Teachers say that the influence of textbooks on what gets taught depends on the skills and knowledge of staff. Those lacking specialist knowledge will rely on them.

Given the pressure on teachers over results, it seems hard to blame them for searching for any way they can improve their pupils’ chances. To a certain extent, you cannot blame publishers or exam boards for producing textbooks in response to market demand.

But if the result is that education becomes synonymous with lessons in exam technique, many will say that Ms Johnson and the Society of Authors are right to blow the whistle.

* warwick.mansell@tes.co.uk Michaela Johnson is a pseudonym STUCK TO THE SYLLABUS?

Textbooks geared to the needs of particular boards’ exams dominate resources published to support the new two tier maths GCSE.

Most are also focused on helping pupils of specific abilities gain better grades. Major textbook publishers include the following:

* Edexcel, which is owned by Pearson, is promoting its own textbooks. They are offered at foundation and higher tier, geared to the needs of its exams and supported by CD-Rom resources. They are written by a team of senior examiners, promise “a unique insight into exam success” and are distributed by Pearson.

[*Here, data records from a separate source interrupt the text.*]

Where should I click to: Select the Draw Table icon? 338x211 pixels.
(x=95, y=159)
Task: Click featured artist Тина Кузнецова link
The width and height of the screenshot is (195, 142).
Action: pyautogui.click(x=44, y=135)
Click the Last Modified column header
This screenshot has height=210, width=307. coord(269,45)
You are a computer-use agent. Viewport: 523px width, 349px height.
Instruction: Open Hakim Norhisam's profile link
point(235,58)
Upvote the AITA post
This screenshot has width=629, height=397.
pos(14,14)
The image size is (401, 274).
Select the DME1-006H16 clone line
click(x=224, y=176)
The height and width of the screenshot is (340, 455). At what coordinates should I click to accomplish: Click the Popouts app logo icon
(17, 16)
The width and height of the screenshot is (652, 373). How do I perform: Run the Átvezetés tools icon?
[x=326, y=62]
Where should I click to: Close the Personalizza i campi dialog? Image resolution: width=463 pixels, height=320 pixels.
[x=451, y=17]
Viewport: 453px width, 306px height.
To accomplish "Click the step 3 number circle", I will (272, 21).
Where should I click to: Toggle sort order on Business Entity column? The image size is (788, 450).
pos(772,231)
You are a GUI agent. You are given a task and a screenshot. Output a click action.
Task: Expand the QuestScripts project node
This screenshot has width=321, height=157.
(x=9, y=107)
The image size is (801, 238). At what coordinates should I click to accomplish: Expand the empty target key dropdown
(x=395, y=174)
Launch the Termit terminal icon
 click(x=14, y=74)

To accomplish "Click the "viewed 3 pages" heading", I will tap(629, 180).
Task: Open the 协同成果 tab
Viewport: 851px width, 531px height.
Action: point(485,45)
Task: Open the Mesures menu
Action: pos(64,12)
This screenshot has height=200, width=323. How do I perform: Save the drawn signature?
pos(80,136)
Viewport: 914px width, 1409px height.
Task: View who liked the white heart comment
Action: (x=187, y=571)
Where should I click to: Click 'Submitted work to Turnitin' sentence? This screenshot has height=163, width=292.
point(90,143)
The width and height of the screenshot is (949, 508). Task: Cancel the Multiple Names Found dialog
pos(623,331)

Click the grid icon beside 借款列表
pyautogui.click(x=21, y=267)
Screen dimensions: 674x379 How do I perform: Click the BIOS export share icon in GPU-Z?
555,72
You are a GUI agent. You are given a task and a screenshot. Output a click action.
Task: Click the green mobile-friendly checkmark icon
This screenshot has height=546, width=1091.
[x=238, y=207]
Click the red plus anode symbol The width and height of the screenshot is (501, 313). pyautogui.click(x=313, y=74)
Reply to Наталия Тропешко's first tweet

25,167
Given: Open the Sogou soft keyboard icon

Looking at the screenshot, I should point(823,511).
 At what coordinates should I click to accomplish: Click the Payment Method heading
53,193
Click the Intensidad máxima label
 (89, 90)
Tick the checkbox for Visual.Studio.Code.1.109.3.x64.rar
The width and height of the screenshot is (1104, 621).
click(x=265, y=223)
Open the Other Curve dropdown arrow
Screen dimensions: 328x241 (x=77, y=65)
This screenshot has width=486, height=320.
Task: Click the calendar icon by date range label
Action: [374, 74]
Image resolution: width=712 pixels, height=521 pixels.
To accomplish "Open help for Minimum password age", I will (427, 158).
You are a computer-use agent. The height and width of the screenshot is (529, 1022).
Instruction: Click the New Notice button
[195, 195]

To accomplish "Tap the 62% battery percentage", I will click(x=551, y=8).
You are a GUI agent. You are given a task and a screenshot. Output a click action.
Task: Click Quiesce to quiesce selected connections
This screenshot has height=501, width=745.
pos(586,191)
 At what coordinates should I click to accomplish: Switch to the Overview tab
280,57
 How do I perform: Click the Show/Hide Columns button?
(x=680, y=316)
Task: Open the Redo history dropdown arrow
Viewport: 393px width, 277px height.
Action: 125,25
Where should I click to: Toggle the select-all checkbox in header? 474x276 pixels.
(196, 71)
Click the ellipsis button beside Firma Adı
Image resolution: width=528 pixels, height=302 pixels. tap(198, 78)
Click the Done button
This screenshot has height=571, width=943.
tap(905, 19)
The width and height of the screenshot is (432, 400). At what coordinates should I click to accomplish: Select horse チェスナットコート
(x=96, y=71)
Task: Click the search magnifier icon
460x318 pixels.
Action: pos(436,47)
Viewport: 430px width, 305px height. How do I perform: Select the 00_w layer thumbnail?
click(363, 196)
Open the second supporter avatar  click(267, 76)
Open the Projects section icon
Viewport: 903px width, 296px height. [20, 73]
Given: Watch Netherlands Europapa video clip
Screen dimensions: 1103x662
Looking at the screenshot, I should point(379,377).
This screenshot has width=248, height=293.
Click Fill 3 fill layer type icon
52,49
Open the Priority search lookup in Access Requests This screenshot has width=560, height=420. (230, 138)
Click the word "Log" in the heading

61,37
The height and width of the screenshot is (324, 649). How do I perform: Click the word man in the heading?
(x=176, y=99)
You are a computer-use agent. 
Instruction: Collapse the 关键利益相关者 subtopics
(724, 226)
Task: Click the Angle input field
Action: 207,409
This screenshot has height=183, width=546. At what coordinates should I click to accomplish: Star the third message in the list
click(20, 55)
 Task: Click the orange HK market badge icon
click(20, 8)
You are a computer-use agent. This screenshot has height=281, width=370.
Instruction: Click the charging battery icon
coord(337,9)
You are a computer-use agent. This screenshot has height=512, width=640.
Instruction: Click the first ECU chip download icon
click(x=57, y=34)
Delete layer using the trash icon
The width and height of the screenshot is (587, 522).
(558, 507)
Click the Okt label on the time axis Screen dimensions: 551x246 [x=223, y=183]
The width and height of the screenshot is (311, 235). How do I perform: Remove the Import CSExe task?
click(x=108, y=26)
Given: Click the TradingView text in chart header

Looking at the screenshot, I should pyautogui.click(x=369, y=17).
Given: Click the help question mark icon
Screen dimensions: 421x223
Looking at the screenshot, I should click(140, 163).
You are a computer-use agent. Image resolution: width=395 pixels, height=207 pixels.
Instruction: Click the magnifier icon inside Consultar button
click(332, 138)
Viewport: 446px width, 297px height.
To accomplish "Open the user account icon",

* Heinemann is selling resources for Edexcel and AQA maths, including textbooks, software, practice books and revision books. Its AQA textbooks boast “mixed exercises at the end of every chapter for continual exam practice”.

* Nelson Thornes is selling a selection of students’, teachers’ and homework books, plus electronic resources, to support AQA’s linear and modular exams. Its website highlights its exclusive agreement with the board, which means it is AQA’s only “preferred partner” for new textbooks.

* Hodder Murray offers specific resources for Edexcel’s linear course, OCR’s linear and modular GCSEs, the Welsh Joint Education Council’s exams and will do so for exams from CCEA, the Northern Irish board.

* Collins has resources for AQA and Edexcel. They boast that “colour coding makes it easy to determine the level of demand and exam grade of every question”.